Pertama, riset tidak mesti selalu diarahkan ke kebutuhan pasar
dan industri. Keharusan riset seperti ini adalah pandangan Marxis yang serba
materialistis dan kurang memandang manusia sebagai ”thinking thing”, sebagaimana dinyatakan oleh Descartes: cogito ergo sum, aku berpikir, maka
aku ada.
Peradaban Barat amat mencerahkan bukan berkat penelitian
materialistis, melainkan karena karya-karya besar dari ”the thinking thing”, berupa hasil penelitian sosial, terutama
penelitian filosofi. Budaya Indonesia ”rusak” karena negara kita kekurangan
ahli pikir. Sementara nenek moyang kita telah berpepatah, ”pikir itu pelita
hati, salah pikir binasa diri”.
Masih menurut Pak Tjipta, teknolog-pemimpin riset cenderung
melupakan nama-nama besar, seperti John Lock, John Milton, Mintesquieu,
Rousseau, James Madison, dan Paine Burke, apalagi trio filosof nomor wahid di
zaman Yunani Kuno: Socrates, Plato, dan Aristoteles, mereka semua jadi besar
namanya di manca dunia karena kehebatannya berpikir dan berfilosofi sepanjang
hayatnya.
Kesalahan pemikiran fatal kedua dari penguasa Indonesia kini
adalah memecah kesatuan pendidikan dasar, menengah dan tinggi, dengan alasan
yang sama seperti yang telah saya ajukan di atas.

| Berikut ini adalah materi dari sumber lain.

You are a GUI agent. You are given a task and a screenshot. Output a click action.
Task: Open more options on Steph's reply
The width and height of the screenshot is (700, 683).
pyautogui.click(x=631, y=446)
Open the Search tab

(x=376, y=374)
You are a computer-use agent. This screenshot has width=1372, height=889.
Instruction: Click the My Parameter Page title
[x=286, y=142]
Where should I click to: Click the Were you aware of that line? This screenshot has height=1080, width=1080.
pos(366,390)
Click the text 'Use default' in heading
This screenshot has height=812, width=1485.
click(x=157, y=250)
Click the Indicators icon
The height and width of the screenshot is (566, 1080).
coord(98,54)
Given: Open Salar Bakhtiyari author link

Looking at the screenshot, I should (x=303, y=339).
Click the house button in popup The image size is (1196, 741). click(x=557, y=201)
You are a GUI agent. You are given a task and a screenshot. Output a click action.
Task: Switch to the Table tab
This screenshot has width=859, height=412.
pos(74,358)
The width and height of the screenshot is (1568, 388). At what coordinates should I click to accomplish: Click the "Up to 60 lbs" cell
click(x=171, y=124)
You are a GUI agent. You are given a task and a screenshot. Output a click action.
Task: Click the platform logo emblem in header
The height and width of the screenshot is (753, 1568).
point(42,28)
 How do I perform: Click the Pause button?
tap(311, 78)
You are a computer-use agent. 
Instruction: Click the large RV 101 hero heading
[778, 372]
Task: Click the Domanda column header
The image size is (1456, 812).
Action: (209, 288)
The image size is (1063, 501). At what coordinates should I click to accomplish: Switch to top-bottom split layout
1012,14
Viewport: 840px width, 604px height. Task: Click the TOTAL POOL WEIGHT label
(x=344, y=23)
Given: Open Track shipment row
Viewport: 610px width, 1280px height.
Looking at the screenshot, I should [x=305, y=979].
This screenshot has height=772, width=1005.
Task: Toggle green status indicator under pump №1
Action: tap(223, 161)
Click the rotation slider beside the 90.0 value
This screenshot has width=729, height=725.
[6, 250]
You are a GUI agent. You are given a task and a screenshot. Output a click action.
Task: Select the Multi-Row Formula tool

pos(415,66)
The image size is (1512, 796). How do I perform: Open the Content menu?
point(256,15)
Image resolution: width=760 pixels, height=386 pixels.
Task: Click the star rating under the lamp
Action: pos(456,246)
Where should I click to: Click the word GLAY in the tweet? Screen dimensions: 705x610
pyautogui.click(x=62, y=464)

Ada dikatakan bahwa pemecahan Kemendikbud setelah dilakukan
perbandingan dengan keadaan pendidikan di luar negeri. Jangan sekali-kali
membuat perbandingan dua kondisi yang tidak setara. Bandingkan kondisi kita
dengan kondisi negeri maju ketika dahulu masih tertinggal seperti kita
sekarang.
Di Perancis, misalnya, guru sekolah menengah (sudah) disebut
professeur. Mereka adalah lulusan sekolah guru yang bernama Ecole Normale.
Mereka sudah menjadi profesional begitu rupa hingga tanpa menteri atau
kementerian apa pun di atasnya, proses pendidikan tetap berjalan sebagaimana
seharusnya. Mereka inilah pelaksana sejati dari sistem pendidikan nasional
bangsanya. Mereka sadar bahwa le
gouvernement passe, les professeurs restent—pemerintah (boleh) silih berganti, tetapi para guru tetap di tempat.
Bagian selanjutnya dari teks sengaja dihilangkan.